Weather forecasting for the garden

It is not my intention that my blog is used as a long term climate recording tool, but the ongoing variability in our weather is so dramatic that I will continue to comment on it as long as I feel it is impacting on the plants in our gardens.  So for the record, today is dry, sunny, but quite cold at c. 8°C.

Sadly, my Amelanchier (Juneberry) blooms were completely removed by yesterday’s wind, so it will be interesting to see if there will be any fruit on them during the summer.  I wonder what other impacts this spell of weather will have on the rest of my garden plants.

Over the last few years the seasons have not been as defined as they might have been in the past.  Whilst, generally, it is colder from Oct to March, rainfall patterns appear to be highly variable and we can get unusual phases of heat (as experienced recently) and cold out of season.  We have had very dry Aprils recently; the phrase ‘April showers’ seems to have fallen out of use and this spring drought puts plants under stress very early in the growing season.  The hose-pipe ban is coming in to force this weekend in the southeast of England at the same time as parts of that country are under heavy snowfall.  It all seems a little out of kilter.

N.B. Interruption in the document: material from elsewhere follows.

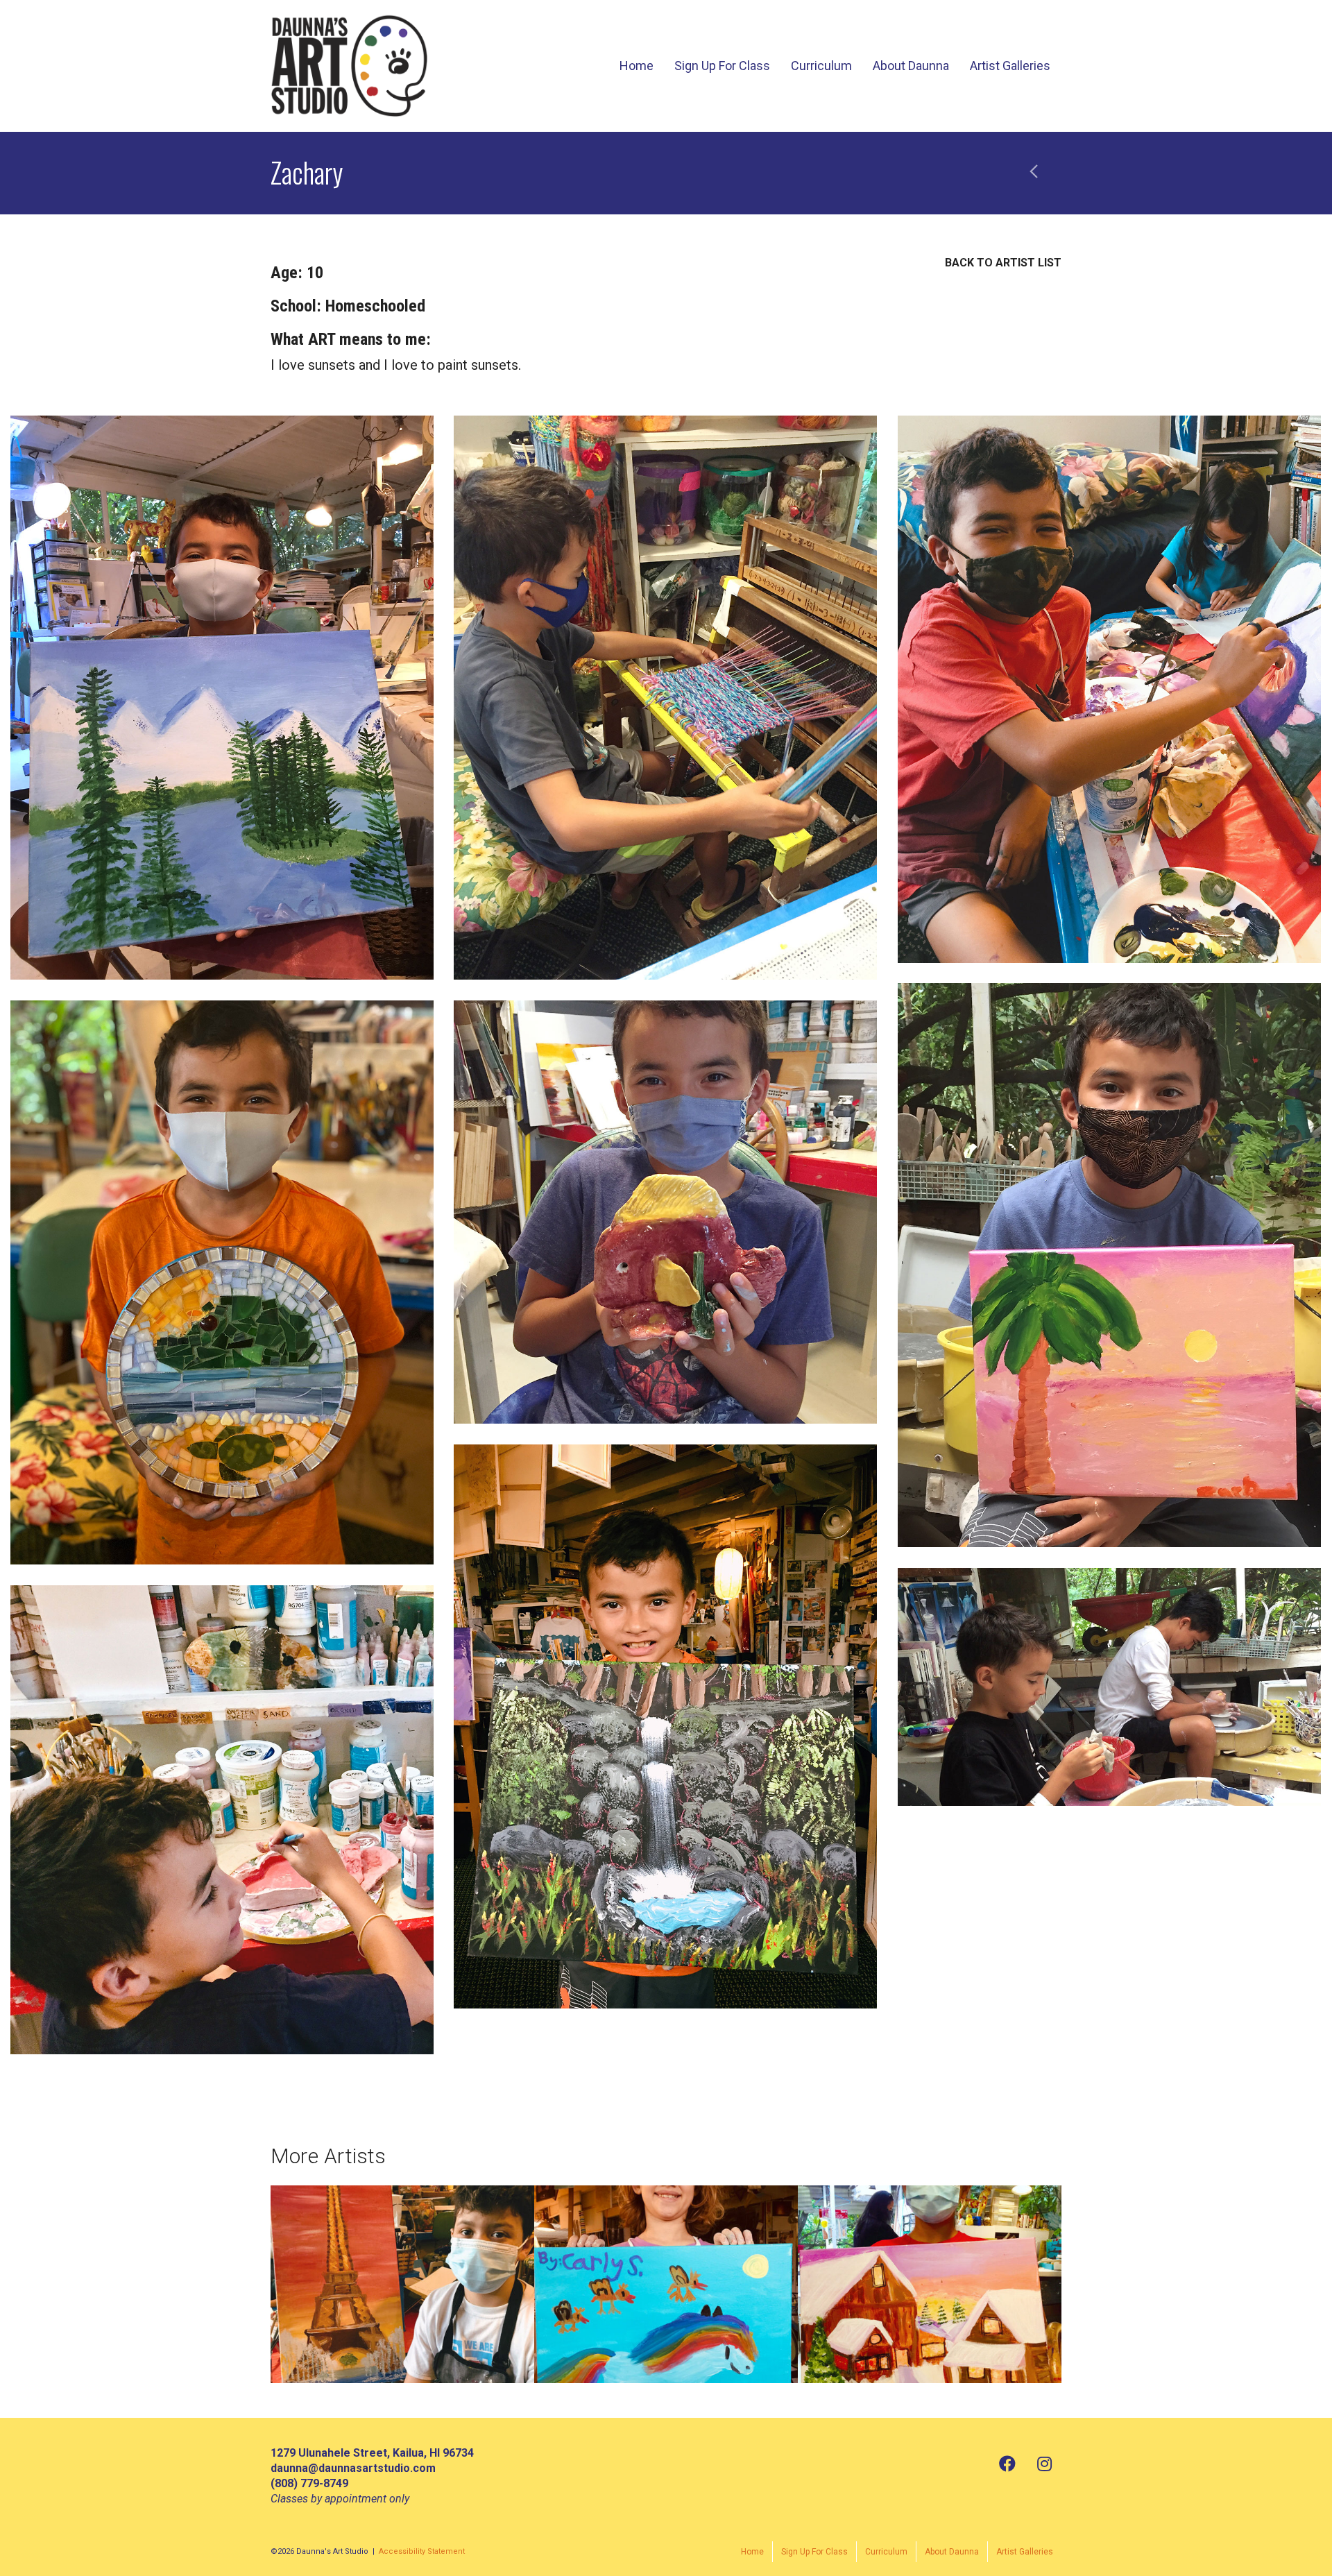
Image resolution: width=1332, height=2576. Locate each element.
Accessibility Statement (422, 2551)
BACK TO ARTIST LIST (1003, 262)
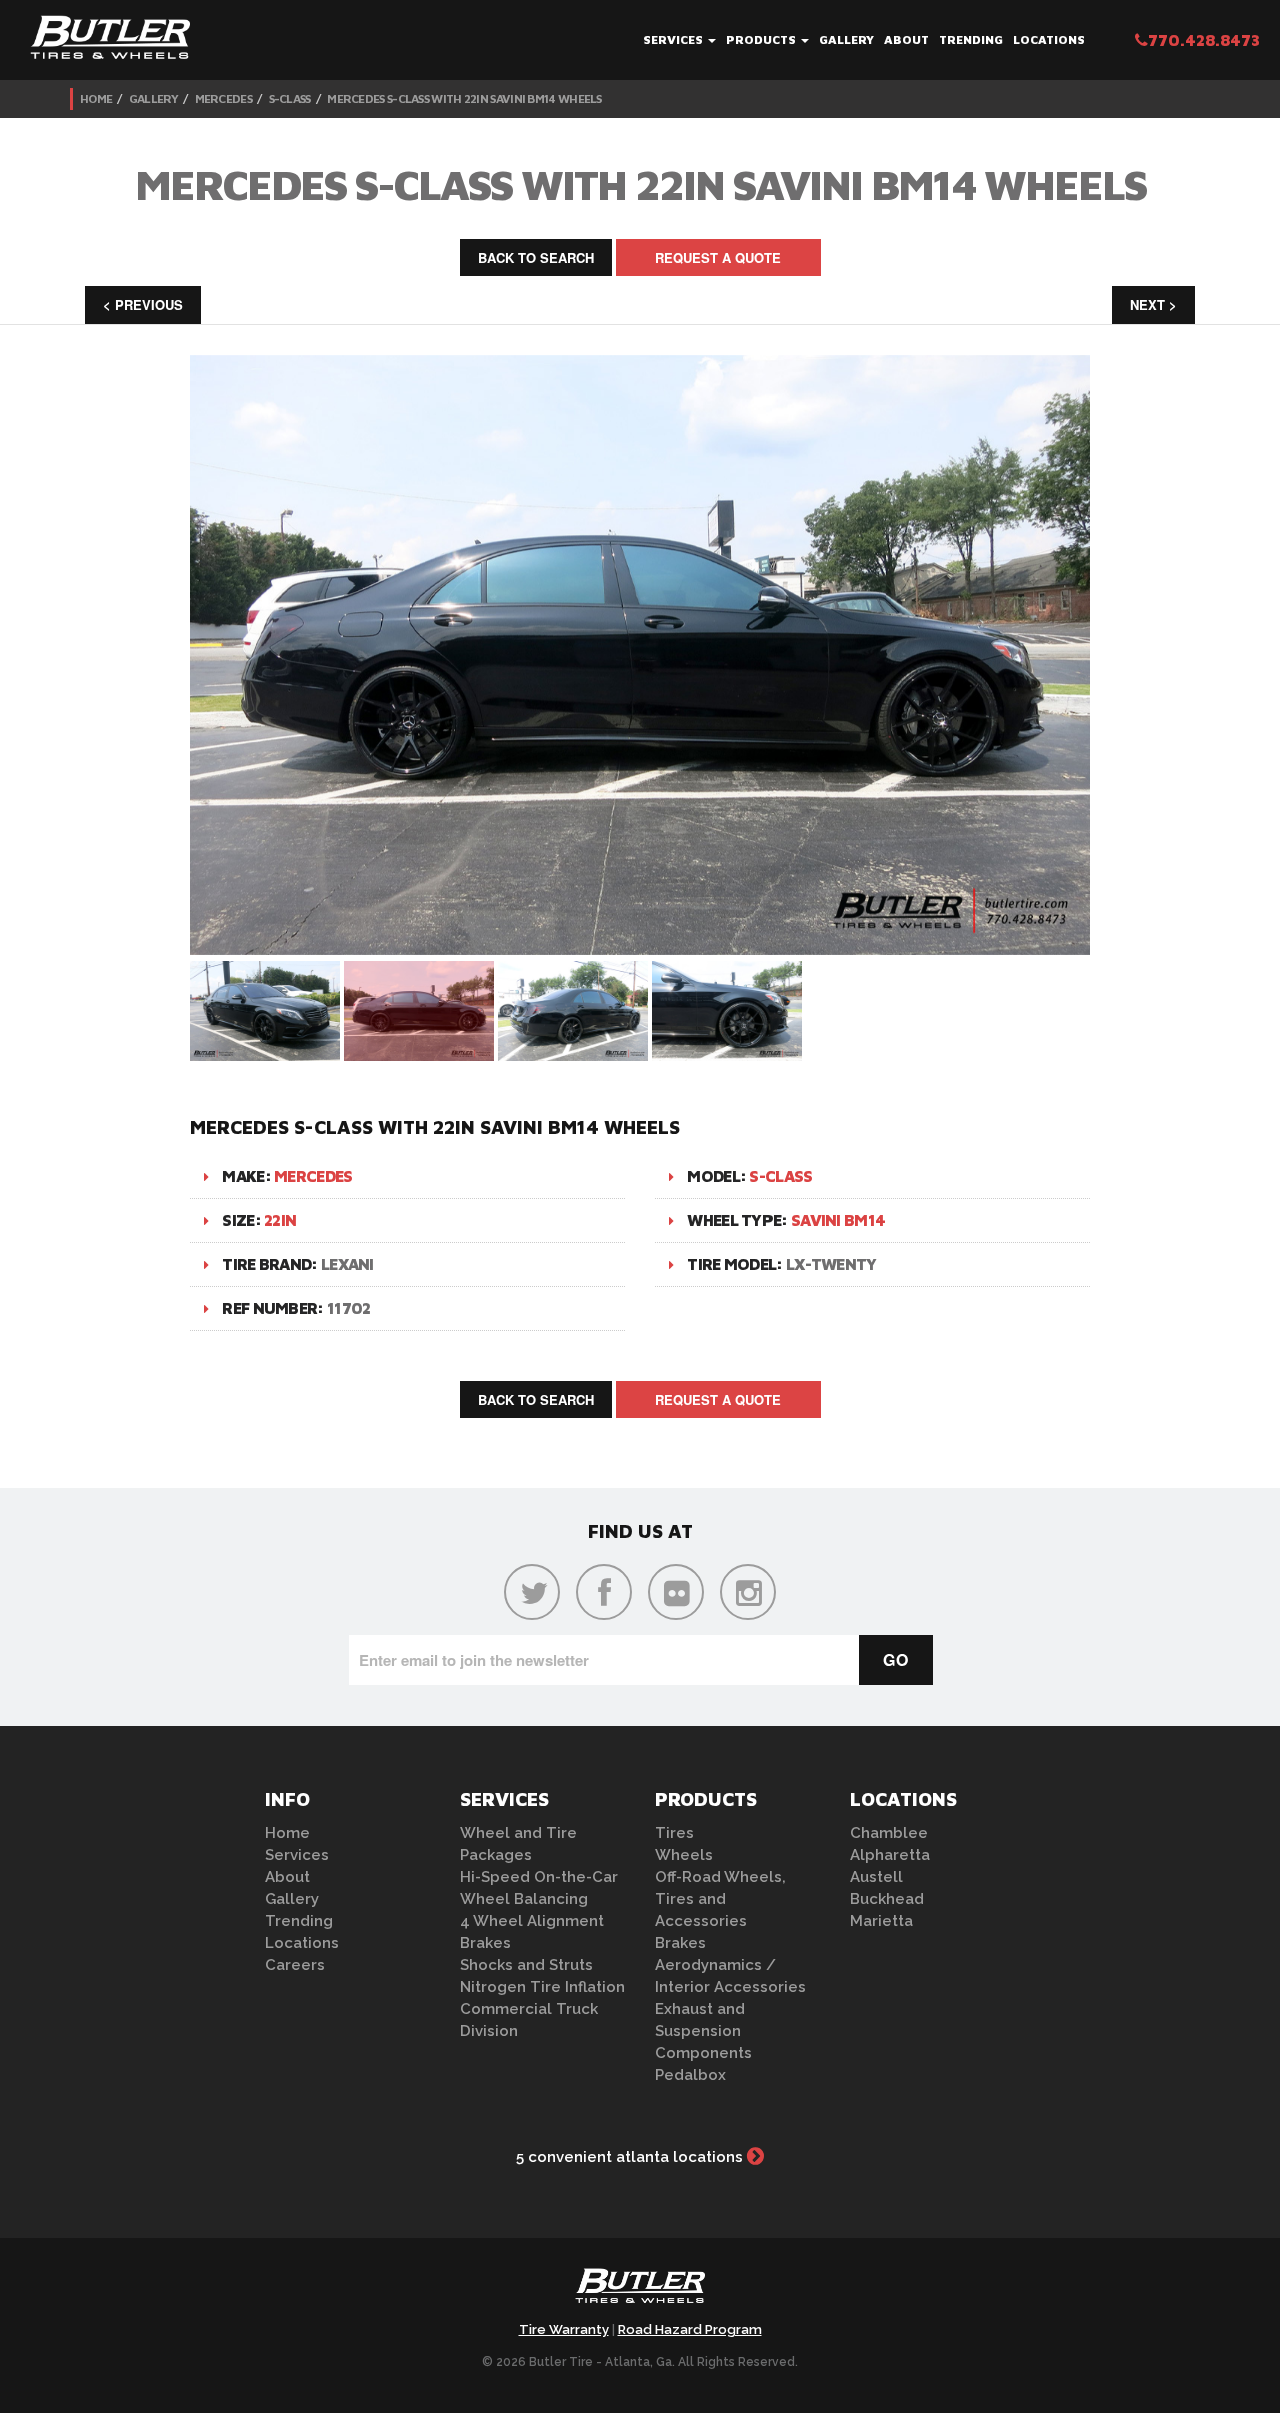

If the weather is becoming even more unpredictable, then what does this mean for garden plant selection?  It appears to me that in terms of plant growth, this is not just about plants adapting to a drier, or indeed a less seasonal climate, it is also about adaptation to the rapid changeability of the weather.  I won’t go as far as saying, I know what the best plants are for this new environment, but, I am starting to draw up my list…and I am including Amelanchier, at least, for the moment!